Across all ages, efforts to change the context through targeted messaging and methods are better at effecting behavior change than approaches that appear to blame the victims of social determinants of health for the behaviors they drive (Crawford, 1977). More recent publications also express concern about the fine line between health education and blame (Brown, 2018).
Finding 6-8: Multimodal interventions that change the context for health choices, making the default choice the healthy choice, show promise for decreasing the risk of chronic conditions and improving health by changing individual health behaviors.
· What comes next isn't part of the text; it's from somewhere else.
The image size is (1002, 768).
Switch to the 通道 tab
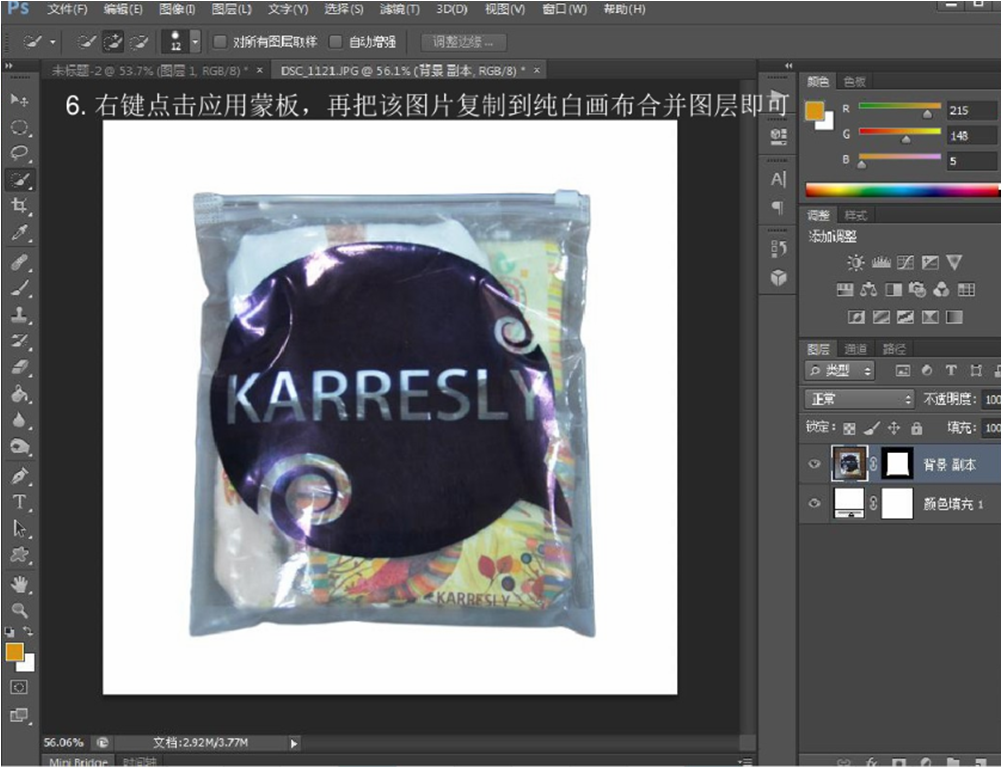(856, 349)
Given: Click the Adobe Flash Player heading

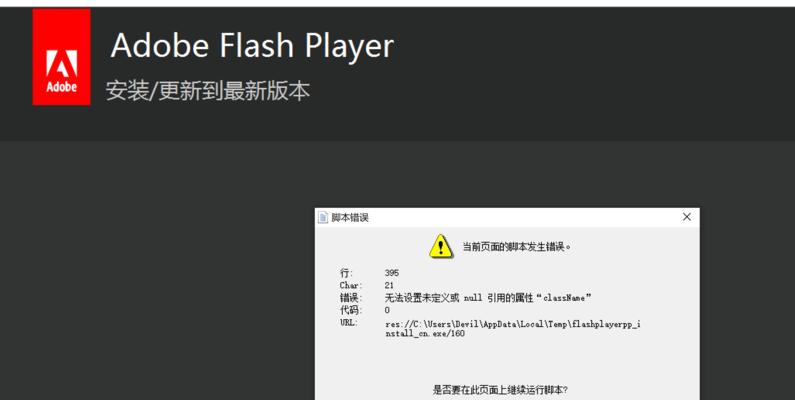Looking at the screenshot, I should click(x=252, y=45).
Investment in and Return on Investment from Public Health Prevention
Despite its importance, public health is chronically underfunded in countries around the world. Even as the threat of increasing numbers of older people with chronic conditions and more years of poor health has grown, public health spending patterns have largely remained unchanged in higher-income countries. Among 32 OECD countries in 2015, none allocated more than 6 percent of total health expenditures to preventive care. In 2018, average spending across these countries was 2.4 percent for “any measure that aims to avoid or reduce the number or the severity of injuries and diseases, their sequelae and complications” (Kamal and Hudman, 2020).
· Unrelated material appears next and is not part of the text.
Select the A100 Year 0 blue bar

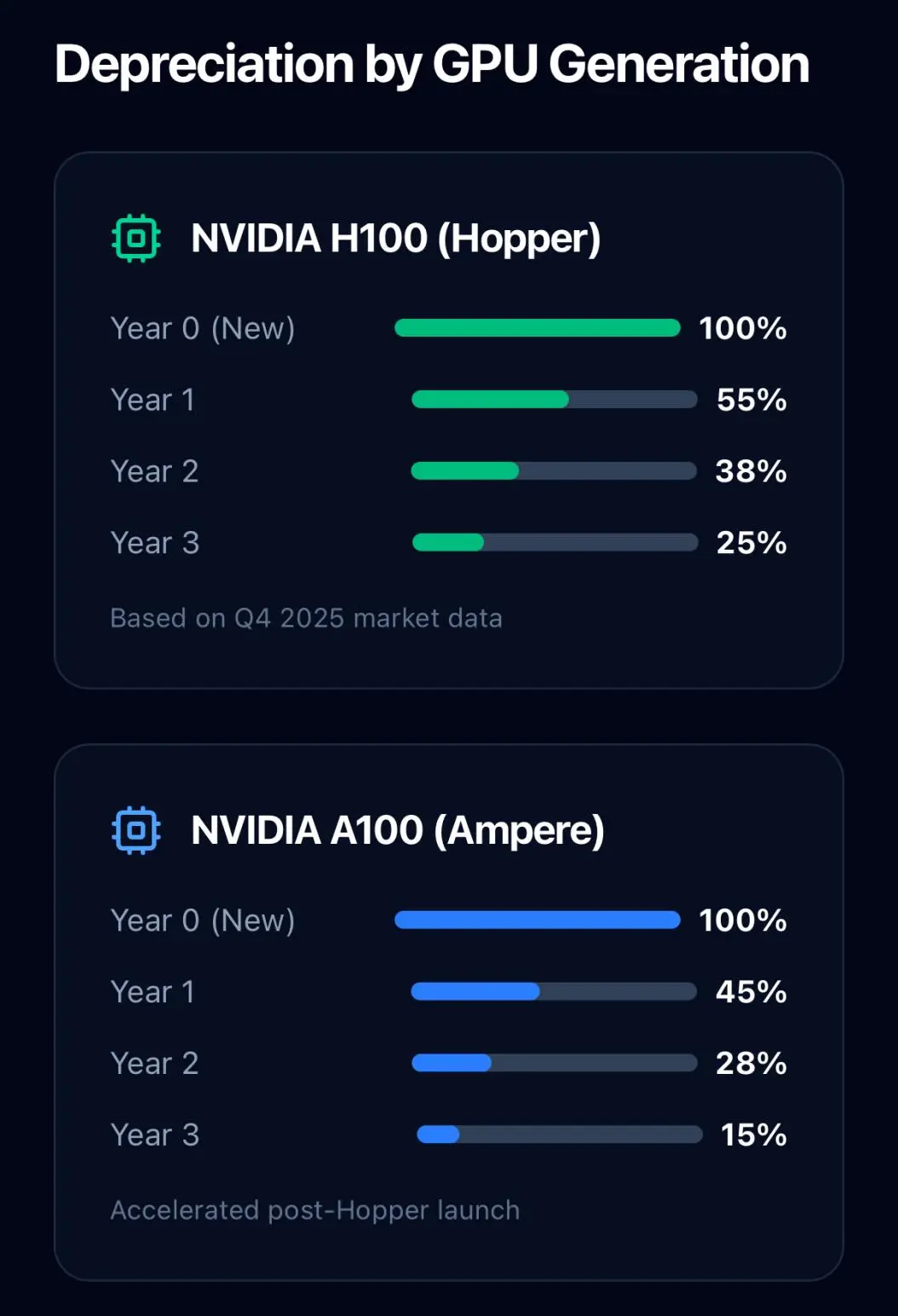click(x=538, y=921)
Researchers have been evaluating the return on investment of structural public health interventions, as distinct from individually focused interventions, especially at the time governments were cutting programs following the global financial crisis from 2008 to 2015. A systematic review of 52 studies evaluating the return on investment or cost/benefit ratio of public health interventions in high-income countries found that the return on investment was 14.3 to 1, and the cost/benefit ratio was 8.3. The largest benefits were seen in studies of national public health initiatives, where the median return on investment was 27.2 to 1, and the cost/benefit ratio was 17.5 (Masters et al., 2017). Many of the public health interventions with positive cost-benefit ratios or documented return on investment included in the review focused on structural changes, including speed cameras and speed zones, water fluoridation, preschool and school age education programs, bicycle and pedestrian trails, road safety campaigns, anti-stigma marketing campaigns, sugar sweetened beverage tax, and lead paint control. Similarly, the WHO Case for Investing in Public Health reports on cost-effective public health interventions including tobacco and alcohol legislation, salt reduction, violence reduction, walking and cycling promotion, green spaces, safe transportation and housing, and healthy employment (WHO, 2014). A U.S.-based evidence review highlighted evidence supporting the cost effectiveness of home meal delivery, meal planning, and improving access to healthy food; transportation to health care appointments; and home modifications for people with functional limitations (Tsega et al., 2019).
The commission anticipates that resource constraints will make rebalancing spending between public health and health care spending necessary in all countries, but especially in low- and middle-income countries with the greatest need for structures in both areas, and the most limited resources. Investing in structures to address social determinants of health, such as the examples shown in Boxes 6-2 and 6-3, has the potential to mitigate rapidly rising health care costs. The first, Box 6-2, describes changes made in Costa Rica in the 1940s that have resulted in a higher life expectancy than in countries with similar income levels.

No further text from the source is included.